S’agit-il d’étudier un homme supérieur ou simplement distingué par ses productions, un écrivain, dont on a lu les ouvrages et qui vaille la peine d’un examen approfondi ? comment s’y prendre, si l’on veut ne rien omettre d’important et d’essentiel à son sujet, si l’on veut sortir des jugements de l’ancienne rhétorique, être le moins dupe possible des phrases, des mots ; des beaux sentiments convenus, et atteindre au vrai comme dans une étude naturelle ?
Il est très-utile d’abord de commencer par le commencement, et, quand on en a les moyens, de prendre l’écrivain supérieur ou distingué dans son pays natal, dans sa race. Si l’on connaissait bien la race physiologiquement, les ascendants et ancêtres, on aurait un grand jour sur la qualité secrète et essentielle des esprits ; mais le plus souvent cette racine profonde reste obscure et se dérobe. Dans les cas où elle ne se dérobe pas tout entière, on gagne beaucoup à l’observer.

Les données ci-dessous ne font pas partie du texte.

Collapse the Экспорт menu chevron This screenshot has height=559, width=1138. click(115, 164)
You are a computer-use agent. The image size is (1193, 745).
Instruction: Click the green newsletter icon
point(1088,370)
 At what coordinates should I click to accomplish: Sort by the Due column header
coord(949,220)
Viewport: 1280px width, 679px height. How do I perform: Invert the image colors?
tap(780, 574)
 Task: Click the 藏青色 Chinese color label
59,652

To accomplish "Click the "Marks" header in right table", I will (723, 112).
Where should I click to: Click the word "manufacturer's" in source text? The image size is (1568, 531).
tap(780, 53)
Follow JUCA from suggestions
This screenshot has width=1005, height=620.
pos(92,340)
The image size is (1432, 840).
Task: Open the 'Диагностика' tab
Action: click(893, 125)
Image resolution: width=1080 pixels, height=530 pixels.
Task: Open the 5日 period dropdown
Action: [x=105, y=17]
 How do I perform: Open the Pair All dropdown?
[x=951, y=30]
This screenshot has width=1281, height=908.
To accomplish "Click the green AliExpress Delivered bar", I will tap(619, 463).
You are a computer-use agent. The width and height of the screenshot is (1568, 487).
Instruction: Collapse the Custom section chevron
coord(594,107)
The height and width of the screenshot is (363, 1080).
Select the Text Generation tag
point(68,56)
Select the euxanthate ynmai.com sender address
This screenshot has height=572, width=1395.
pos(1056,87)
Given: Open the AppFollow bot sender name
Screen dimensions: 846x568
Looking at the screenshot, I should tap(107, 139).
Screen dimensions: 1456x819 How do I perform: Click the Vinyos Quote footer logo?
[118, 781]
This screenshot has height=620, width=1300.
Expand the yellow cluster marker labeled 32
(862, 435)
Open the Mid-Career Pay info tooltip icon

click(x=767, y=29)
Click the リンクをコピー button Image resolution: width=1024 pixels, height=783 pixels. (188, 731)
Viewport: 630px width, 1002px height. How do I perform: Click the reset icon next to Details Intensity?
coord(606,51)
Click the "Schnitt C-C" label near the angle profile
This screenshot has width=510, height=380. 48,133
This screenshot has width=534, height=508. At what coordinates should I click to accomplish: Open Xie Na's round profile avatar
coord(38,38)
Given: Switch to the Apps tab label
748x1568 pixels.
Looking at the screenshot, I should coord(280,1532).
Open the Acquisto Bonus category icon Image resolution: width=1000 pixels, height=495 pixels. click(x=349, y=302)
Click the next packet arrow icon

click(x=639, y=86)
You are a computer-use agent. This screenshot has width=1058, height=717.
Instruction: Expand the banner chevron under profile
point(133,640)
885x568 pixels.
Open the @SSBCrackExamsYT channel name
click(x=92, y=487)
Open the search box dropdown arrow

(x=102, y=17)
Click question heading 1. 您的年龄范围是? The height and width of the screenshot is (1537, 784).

On reconnaît, on retrouve à coup sûr l’homme supérieur, au moins en partie, dans ses parents, dans sa mère surtout, cette parente la plus directe et la plus certaine ; dans ses sœurs aussi, dans ses frères, dans ses enfants mêmes. Il s’y rencontre des linéaments essentiels qui sont souvent masqués, pour être trop condensés ou trop joints ensemble, dans le grand individu ; le fond se retrouve, chez les autres de son sang plus à nu et à l’état simple : la nature toute seule a fait les frais de l’analyse. Cela est très-délicat et demanderait à être éclairci par des noms propres, par quantité de faits particuliers ; j’en indiquerai quelques-uns.
Prenez les sœurs par exemple. Ce Chateaubriand dont nous parlions avait une sœur, qui avait de l’imagination, disait-il lui-même, sur un fonds de bêtise, ce qui devait approcher de l’extravagance pure ; — une autre, au contraire, divine (Lucile, l’Amélie de René), qui avait la sensibilité exquise, une sorte d’imagination tendre, mélancolique, sans rien de ce qui la corrigeait ou la distrayait chez lui : elle mourut folle et se tua. Les éléments qu’il unissait et associait, au moins dans son talent, et qui gardaient une sorte d’équilibre, étaient distinctement et disproportionnément répartis entre elles.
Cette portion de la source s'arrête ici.